Nello scorso numero avevamo detto che ci saremmo concentrati non solo su queste tipologie di numeri, ma anche su personaggi In questa rubrica ci concentreremo su queste tipologie di numeri, trattando di supereroi - i personaggi che hanno bisogno di più autori, prima di avere una caratterizzazione completa - ma non quelli classici. Nello scorso episodio avevamo detto che ci saremmo concentrati anche su personaggi meno conosciuti, privilegiando quelli poco conosciuti o quelli bistrattati dalle masse. Ovviamente continueremo con questa linea di condotta, però a volte si parlerà anche di alcuni numeri che sono in grado di far capire con un sola lettura anche i personaggi di Serie A, poiché alcuni di loro hanno magari una storia editoriale complessa con cui è facile perdersi. Proprio per questo, oggi parliamo di Wolverine #73-#74 del 2009, coi testi di Jason Aaron e i disegni di Adam Kubert. Via con la trama del numero.
Volendo vedere, Wolverine non è poi un così vecchio personaggio della Marvel, dato che la sua creazione risale al 1974. Però, col passare del tempo e il suo inserimento in pianta stabile (e onnipresente) nelle testate degli X-Men, trasformarono l'Artigliato Canadese in uno dei personaggi di punta della casa editrice: forse anche troppo. Col passare del tempo, attorno a Wolverine si formò una propria mitologia fatta di una storia personale molto fitta e corposa, oltre che costellata di comprimari e nemici tutti suoi.
Si toccò una sorta di fondo quando la Marvel si accorse (meglio dire che finalmente riconobbe) che il personaggio funzionava meglio se usato con intelligenza e parsimonia, dandogli le luci della ribalta solo una volta ogni tanto, seguendo quindi la legge del less is more. Ad un certo punto, alcune situazioni cominciarono veramente a diventare ridicole e Logan - in tempi non sospetti e coetanei dell'anno in cui usciva la storia protagonista di questo post - cominciò ad apparire come ospite speciale e/o membro di un gruppo in un sacco di testate, giusto perché la Marvel doveva, in qualche modo, correre ai ripari.
Sul versante del team artistico le cose non andavano molto bene perché, nonostante in quegli anni venivano anche svelate le origini di Wolverine, il personaggio sembrava aver perso il suo fascino, forse perché, dopo che la Casa delle Idee aveva creato così tanto spazio per lui, si era perso un po' il senso di chi e cosa era Wolverine.

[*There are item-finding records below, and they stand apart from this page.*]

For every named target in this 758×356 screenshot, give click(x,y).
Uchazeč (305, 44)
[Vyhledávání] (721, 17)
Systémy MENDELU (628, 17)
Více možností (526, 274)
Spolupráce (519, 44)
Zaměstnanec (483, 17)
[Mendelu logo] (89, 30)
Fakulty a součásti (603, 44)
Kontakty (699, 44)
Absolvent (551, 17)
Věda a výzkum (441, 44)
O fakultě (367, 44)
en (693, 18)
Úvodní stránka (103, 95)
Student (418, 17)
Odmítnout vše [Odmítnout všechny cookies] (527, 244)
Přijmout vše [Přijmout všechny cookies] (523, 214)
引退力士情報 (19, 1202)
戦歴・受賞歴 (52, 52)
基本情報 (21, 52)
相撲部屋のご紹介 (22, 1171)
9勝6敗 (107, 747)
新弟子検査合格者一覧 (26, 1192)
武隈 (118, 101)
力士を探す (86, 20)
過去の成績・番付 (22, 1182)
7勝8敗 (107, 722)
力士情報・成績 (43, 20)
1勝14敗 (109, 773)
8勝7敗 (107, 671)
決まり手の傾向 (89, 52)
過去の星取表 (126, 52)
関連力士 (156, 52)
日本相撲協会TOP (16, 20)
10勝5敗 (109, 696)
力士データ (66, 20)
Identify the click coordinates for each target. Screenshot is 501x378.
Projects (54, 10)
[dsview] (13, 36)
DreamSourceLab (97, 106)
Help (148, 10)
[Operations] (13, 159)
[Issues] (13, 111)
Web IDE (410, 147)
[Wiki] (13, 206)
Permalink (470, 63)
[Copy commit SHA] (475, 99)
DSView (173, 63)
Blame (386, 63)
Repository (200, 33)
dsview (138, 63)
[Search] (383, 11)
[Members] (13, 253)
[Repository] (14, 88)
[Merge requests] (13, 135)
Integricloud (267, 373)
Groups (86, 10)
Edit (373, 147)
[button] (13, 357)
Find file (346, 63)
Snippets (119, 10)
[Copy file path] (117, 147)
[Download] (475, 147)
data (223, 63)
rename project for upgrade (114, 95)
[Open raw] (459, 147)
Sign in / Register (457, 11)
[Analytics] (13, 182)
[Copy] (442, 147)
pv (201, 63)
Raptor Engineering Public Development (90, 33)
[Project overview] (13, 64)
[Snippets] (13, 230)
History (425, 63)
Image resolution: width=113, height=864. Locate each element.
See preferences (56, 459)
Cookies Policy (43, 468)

Fortuna che, di tanto in tanto, arriva qualche sceneggiatore che sa il fatto suo e riesce a risolvere i pasticci delle major dando una forte motivazione narrativa laddove, prima, c'era una motivazione editoriale.
Su Wolverine #73-#74, assistiamo ad una giornata tipo di Logan, diviso (come visto nelle tavole) fra i diversi impegni presi con diverse persone e gruppi. La storia - che, originariamente, doveva essere interamente pubblicata sul #73 ma venne poi spezzettata per spingere il lettore a comprare il #74, numero che avrebbe chiuso e poi rilanciato la serie - è principalmente raccontata tramite l'ausilio di splash-page composte dalle tre alle nove vignette in cui viene mostrato uno scorcio di una giornata nella agenda settimanale dell'Artigliato X-Man. Quello che sembra essere solamente la fiera dell'onnipresenza, ha in realtà un motivo ben preciso, potato a galla dopo la visita dell'Uomo Ragno sulle battute finali della storia:
Jason Aaron, diventato un nome promettente grazie al suo lavoro in Vertigo con l'acclamata serie Scalped, ha l'intuizione di ribaltare la situazione, cosa che restituisce a Wolverine il suo fascino: magari non del tutto e tanto quanto il passato, ma quanto basta per riappassionarsi al personaggio e far capire - con la stessa potenza di Chris Claremont - il dualismo uomo/bestia di Logan. Con questa storia proposta su due numeri - che daranno poi inizio alla run di Aaron su Wolvie - lo sceneggiatore restituisce a Wolverine il drammatico fascino di un autentico guerriero diviso tra la visione che gli altri vogliono dargli e quella che vuole per lui.
Se prima Logan era una figura velatamente malinconica e frustrata perché non conosceva il suo passato e voleva ricordare assolutamente chi fosse, ora il personaggio prova gli stessi sentimenti, ma per la ragione contraria: perché ora ricorda tutto, ma non gli piace chi è stato e non prova piacere nel portarsi sul groppone il peso di un passato che, anche se non lo ricordava, ne ha messo, senza batter ciglio, la firma artigliata in calce. Come dice lui stesso nella vignetta, il suo buttarsi a capofitto in situazioni scellerate e allearsi a diecimila gruppi è tutto un tentativo per non pensare, per scacciare i pensieri dalla testa; se prima queste azioni veniva fatte per trovare risposte, ora è per occultarle sotto una pila di cadaveri e agende traboccanti di impegni.
Anche se per motivi diversi, tutto ciò dipinge l'immagine di un uomo addestrato ad esprimersi con la violenza, anche quando sa che ci sono metodi migliori per poter uscire fuori da un tunnel di depressione. Tuttavia, il sapere spesso non è potere e le caratteristiche personali di una persona ne condannano la vita. Che soluzioni pacifiche e tranquille può avere una persona in grado di guarire da ogni ferita e con sei artigli che gli fuori escono dalle mani? Ovviamente, solo ed esclusivamente violenza inaudita con conseguenze frustrazione cosmica. Come si può continuamente cercare la pace e l'assoluzione dai propri peccati strappando tutto con la forza e col sangue? Ciò che rimane di un uomo, certamente non è riconducibile ad un uomo. Eppure, come recitava spesso l'Old Boy di Park Chan-Wook: "Sebbene io sappia di essere peggio di una bestia, non crede che abbia anch'io il diritto di vivere?"
Ma la cosa forse più incisiva e struggente di tutte, oltre al fatto di vedere all'opera un uomo più vicino al suo lato animale che al suo lato sapiens, è sicuramente l'ironica e amara abilità di guarire da tutto, tranne che dal peso dei ricordi. Logan può essere fisicamente distrutto in mille modi, ma si ricomporrà sempre e comunque. Ma dai ricordi? Da quello che ha fatto e che è stato? Per quello, forse non c'è cura. Tuttavia, bisogna provarci.